By Zhao Xiao and Shi Guicun  (China Daily)

08:02, November 01, 2012

With a 7.4 percent growth year-on-year in its gross domestic product in the third quarter, the lowest quarterly growth over the past 14 quarters, China's economy has begun warming up again in the fourth quarter.

However, signs that the economy is bottoming out have not completely eliminated uncertainties about whether the struggling manufacturing sector can extricate itself from a lingering crisis.

In September the HSBC Purchasing Managers' Index was below 50 for the 11th consecutive month. It was even 47.6 in August, a record low over the last 41 months. In August, goods stockpiled by domestic enterprises rose to their highest level since China began publishing its PMI data in April 2004. And alongside China's contracting factory activity is a continuous decline in its export orders and jobs.
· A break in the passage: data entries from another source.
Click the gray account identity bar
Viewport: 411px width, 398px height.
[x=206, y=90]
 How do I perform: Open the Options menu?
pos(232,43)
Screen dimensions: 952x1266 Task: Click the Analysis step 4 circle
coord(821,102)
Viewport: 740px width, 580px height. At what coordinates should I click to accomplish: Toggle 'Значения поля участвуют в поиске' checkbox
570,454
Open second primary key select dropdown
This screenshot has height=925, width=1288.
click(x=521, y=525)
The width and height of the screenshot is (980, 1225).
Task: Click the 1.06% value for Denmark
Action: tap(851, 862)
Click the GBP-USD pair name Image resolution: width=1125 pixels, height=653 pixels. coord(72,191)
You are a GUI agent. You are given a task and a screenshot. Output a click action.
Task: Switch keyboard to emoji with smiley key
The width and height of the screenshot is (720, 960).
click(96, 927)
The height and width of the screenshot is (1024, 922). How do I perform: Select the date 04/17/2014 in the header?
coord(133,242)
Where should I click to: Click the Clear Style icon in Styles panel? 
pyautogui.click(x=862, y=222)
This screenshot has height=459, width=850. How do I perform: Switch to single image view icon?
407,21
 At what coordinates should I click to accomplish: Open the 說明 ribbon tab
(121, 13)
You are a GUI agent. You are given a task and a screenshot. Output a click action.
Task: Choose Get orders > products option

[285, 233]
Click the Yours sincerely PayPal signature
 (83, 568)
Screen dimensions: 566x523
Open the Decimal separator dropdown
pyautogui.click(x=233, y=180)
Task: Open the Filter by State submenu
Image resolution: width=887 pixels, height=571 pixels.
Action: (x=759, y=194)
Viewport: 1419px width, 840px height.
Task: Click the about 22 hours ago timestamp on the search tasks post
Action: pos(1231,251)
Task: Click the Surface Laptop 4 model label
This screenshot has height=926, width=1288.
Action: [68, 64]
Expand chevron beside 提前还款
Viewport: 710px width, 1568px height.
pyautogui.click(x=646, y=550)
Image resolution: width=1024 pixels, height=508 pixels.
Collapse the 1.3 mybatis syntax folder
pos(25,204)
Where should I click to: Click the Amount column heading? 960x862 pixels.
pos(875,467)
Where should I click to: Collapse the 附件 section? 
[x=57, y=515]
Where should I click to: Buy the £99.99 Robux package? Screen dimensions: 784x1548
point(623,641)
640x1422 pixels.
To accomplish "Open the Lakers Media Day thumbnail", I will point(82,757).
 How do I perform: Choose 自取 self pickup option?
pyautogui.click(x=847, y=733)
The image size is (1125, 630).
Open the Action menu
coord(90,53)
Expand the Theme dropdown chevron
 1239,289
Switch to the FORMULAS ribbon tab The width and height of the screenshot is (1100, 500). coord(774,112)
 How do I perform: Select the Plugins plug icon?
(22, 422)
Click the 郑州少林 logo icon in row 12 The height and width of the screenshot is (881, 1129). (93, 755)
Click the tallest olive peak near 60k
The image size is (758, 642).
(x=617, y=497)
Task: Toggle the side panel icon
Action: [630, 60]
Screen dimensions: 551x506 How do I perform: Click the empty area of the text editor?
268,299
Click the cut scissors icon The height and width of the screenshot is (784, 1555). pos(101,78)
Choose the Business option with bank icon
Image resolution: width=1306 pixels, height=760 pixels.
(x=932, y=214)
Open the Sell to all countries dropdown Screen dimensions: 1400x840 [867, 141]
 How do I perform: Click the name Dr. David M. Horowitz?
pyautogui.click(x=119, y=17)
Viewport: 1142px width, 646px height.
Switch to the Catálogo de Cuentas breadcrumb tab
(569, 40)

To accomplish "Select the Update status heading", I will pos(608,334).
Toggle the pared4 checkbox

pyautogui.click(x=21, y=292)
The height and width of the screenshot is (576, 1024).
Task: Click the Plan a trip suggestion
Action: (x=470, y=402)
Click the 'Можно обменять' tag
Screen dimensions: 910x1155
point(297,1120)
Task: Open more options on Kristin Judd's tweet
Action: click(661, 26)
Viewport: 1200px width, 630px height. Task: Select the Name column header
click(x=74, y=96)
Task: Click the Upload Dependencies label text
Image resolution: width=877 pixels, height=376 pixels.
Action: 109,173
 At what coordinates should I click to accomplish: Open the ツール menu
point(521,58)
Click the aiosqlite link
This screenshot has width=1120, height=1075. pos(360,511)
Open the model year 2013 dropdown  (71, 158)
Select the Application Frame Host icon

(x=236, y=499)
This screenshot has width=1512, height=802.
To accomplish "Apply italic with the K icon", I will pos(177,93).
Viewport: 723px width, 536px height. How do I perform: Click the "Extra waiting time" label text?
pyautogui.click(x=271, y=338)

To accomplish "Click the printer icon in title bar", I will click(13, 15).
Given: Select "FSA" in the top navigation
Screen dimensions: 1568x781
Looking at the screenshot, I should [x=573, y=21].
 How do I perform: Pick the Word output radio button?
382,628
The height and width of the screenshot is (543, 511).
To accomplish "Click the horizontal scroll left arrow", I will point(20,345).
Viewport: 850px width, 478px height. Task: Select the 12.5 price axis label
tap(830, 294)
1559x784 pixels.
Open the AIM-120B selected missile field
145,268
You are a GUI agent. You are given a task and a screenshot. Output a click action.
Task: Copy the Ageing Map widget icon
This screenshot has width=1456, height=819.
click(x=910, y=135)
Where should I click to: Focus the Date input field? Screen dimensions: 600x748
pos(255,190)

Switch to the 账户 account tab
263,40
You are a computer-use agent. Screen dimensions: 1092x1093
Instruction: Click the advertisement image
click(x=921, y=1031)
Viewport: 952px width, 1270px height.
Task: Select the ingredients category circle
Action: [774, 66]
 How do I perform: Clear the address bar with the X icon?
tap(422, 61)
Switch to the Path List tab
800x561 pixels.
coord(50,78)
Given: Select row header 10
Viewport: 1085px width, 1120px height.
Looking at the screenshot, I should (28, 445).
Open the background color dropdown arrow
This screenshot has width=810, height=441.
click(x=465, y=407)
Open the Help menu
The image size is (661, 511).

All these, together with its lower-than-expected industrial output and fixed-asset investment growth, mean China's manufacturing sector now faces a challenge of unprecedented magnitude.

A rapid rise in labor costs, high tax burdens and financing difficulties are the direct factors underlying China's manufacturing crisis. The ever-tightening resource bottleneck, environmental concerns, the rise in the prices of bulk commodities and the yuan's appreciation have also played a role. Besides, some imperfections in the country's economic institutions and policy, which have resulted in the private sector being squeezed by the State-owned sector in some fields, have dampened domestic entrepreneurship and fueled capital outflows from the real economy.

The private sector is playing an increasingly important role in China's economy. In 2011, more than 75 percent of the country's industrial profits were created by private enterprises. That means boosting the private sector will be an effective way to raise the country's manufacturing productivity and help create more industrial added value.

As the main drivers of China's private economy, the performance of its small and medium-sized private enterprises will directly influence the prospects for its whole manufacturing sector. But there have been no obvious improvements in the worrisome situation they face. In the context of the global financial crisis, the number of private enterprises forced to reduce or suspend production has been growing, especially among export-oriented ones.

At a time when China is striving to shift from low-end to high-end manufacturing and from "made in China" to "created by China", developing the private sector will provide a driving force for innovation and the upgrading of its manufacturing sector. The core technologies possessed by many of its private enterprises, if effectively utilized, will help facilitate and accelerate the transformation of the country's development mode. Private enterprises' technological levels, innovation capabilities and increasing research funding will also help China advance toward the target of being a manufacturing power. So China should extend more policy support to small and medium-sized enterprises.

To boost the private sector, China should first take some practical measures to lighten the tax burden on private enterprises, especially the smaller ones. Following the nine measures adopted by the State Council in November 2011 to extend financial support to the development of small enterprises, many local governments have taken corresponding measures to reduce and suspend taxes. However, the high tax burden on private enterprises has not fundamentally changed, as alongside the tax reductions there has been the creation of new measures to increase local fiscal revenues.